Fenomena anak kesayangan ini bisa terlihat secara jelas atau justru sangat sulit disadari, padahal dampaknya bisa cukup besar. Anak yang merasa kurang diperhatikan mungkin akan tumbuh dengan rasa rendah diri atau kesulitan dalam hubungan sosial. Sebaliknya, anak kesayangan bisa merasa lebih percaya diri tetapi juga berisiko memiliki ekspektasi tinggi terhadap dirinya sendiri.
Maka, penting untuk memahami mengapa fenomena anak kesayangan ini bisa terjadi. Berikut empat alasan utamanya, dikutip dari Psychology Today, Jumat (14/2).
1. Kesamaan Karakter dan Kepribadian
Orang tua cenderung lebih dekat dengan anak yang memiliki sifat atau kepribadian yang mirip dengan mereka. Misalnya, jika seorang ibu memiliki pribadi yang pendiam dan introvert, ia mungkin akan merasa lebih nyaman berinteraksi dengan anak yang memiliki sifat serupa. Sebaliknya, anak yang lebih ekspresif dan berbeda secara kepribadian mungkin akan merasa kurang dipahami oleh orang tuanya.
2. Urutan Kelahiran
Urutan kelahiran seringkali berpengaruh terhadap perlakuan orang tua.

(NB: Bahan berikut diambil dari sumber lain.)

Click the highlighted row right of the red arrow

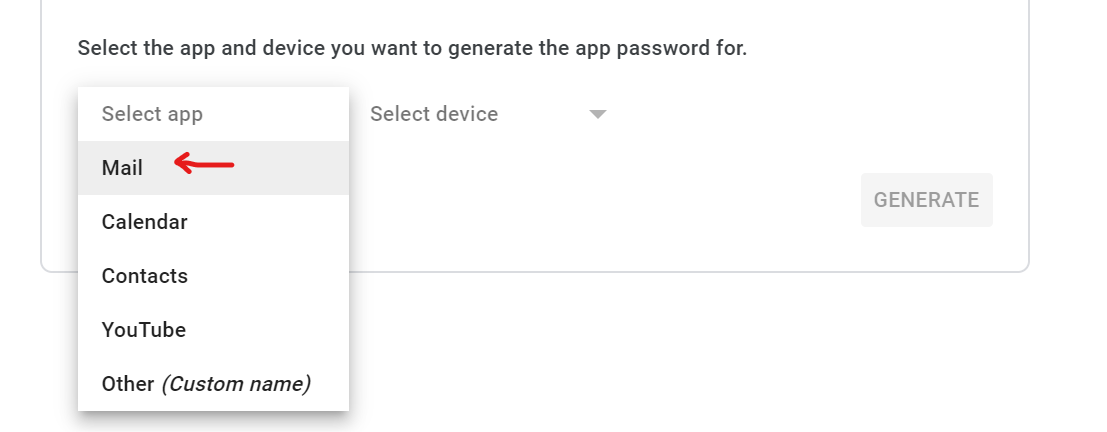(290, 168)
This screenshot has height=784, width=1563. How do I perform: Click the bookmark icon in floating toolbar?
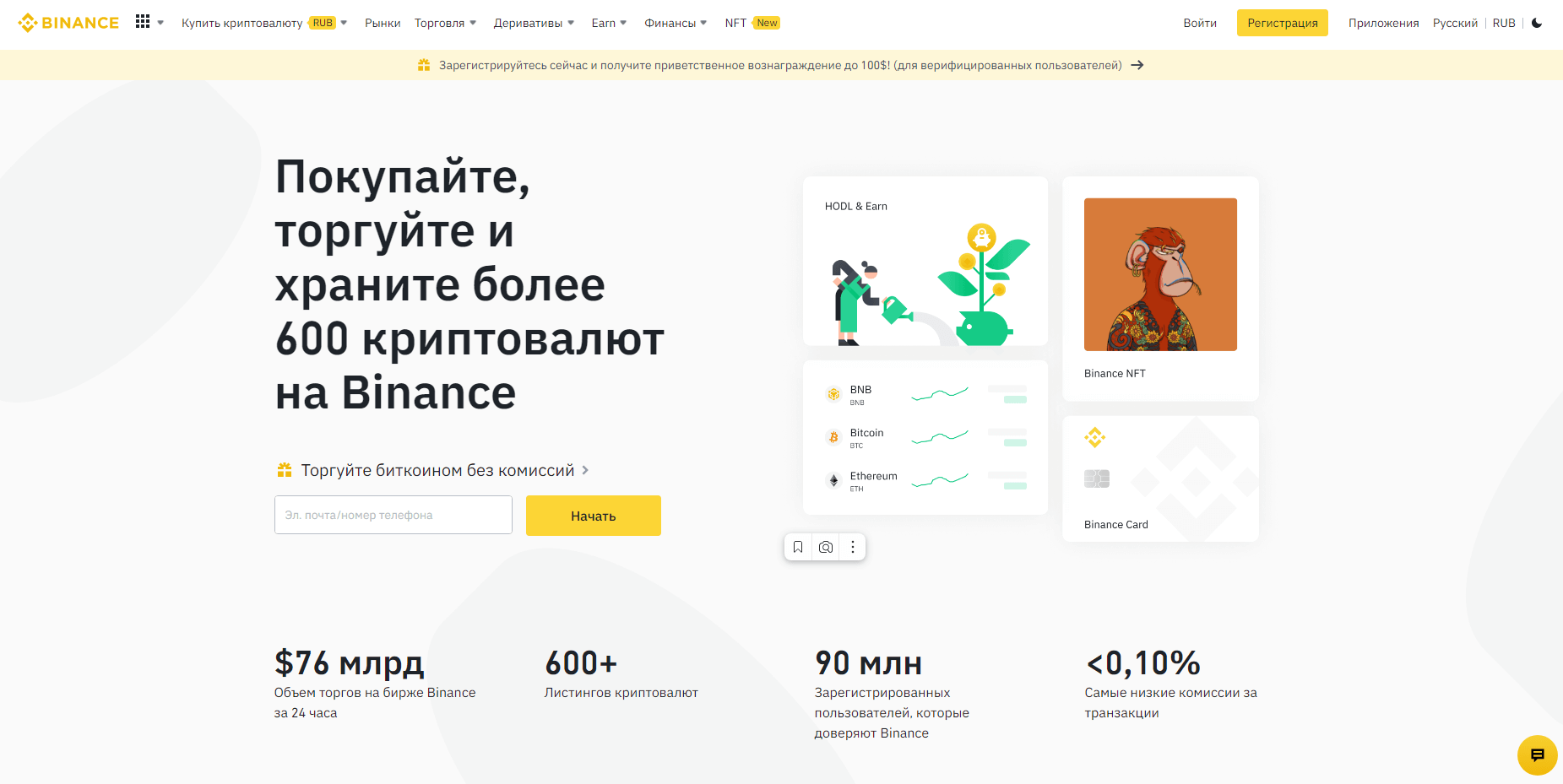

Anak pertama biasanya mendapatkan lebih banyak perhatian karena mereka adalah pengalaman pertama orang tua dalam mengasuh anak.
Sementara itu, anak bungsu seringkali lebih dimanja karena dianggap sebagai si kecil dalam keluarga. Anak tengah sering merasa terabaikan karena mereka tidak memiliki status istimewa seperti kakak atau adik.
3. Kedekatan Emosional dan Hubungan Sehari-hari
Kedekatan emosional yang terbentuk melalui interaksi sehari-hari juga bisa membuat seorang anak lebih difavoritkan. Anak yang sering menghabiskan waktu bersama orang tua, misalnya dengan membantu pekerjaan rumah atau berbincang lebih banyak, cenderung lebih dekat secara emosional. Sebaliknya, anak yang lebih mandiri atau sering berada di luar rumah mungkin merasa kurang diperhatikan.
4. Prestasi dan Perilaku
Orang tua secara alami merasa bangga terhadap anak yang memiliki prestasi akademik, olahraga, atau keterampilan tertentu. Anak yang berperilaku baik dan tidak banyak menimbulkan masalah juga lebih mungkin mendapatkan perlakuan istimewa. Sebaliknya, anak yang sering bermasalah atau sulit diatur mungkin mengalami perlakuan berbeda, meskipun hal ini tidak selalu disengaja.
Meskipun anak kesayangan dalam keluarga adalah hal yang umum, penting bagi orang tua untuk menyadari kecenderungan ini dan berusaha memperlakukan anak-anak mereka dengan adil. Setiap anak memiliki keunikan dan potensi masing-masing, sehingga mereka semua berhak mendapatkan perhatian dan kasih sayang yang sama.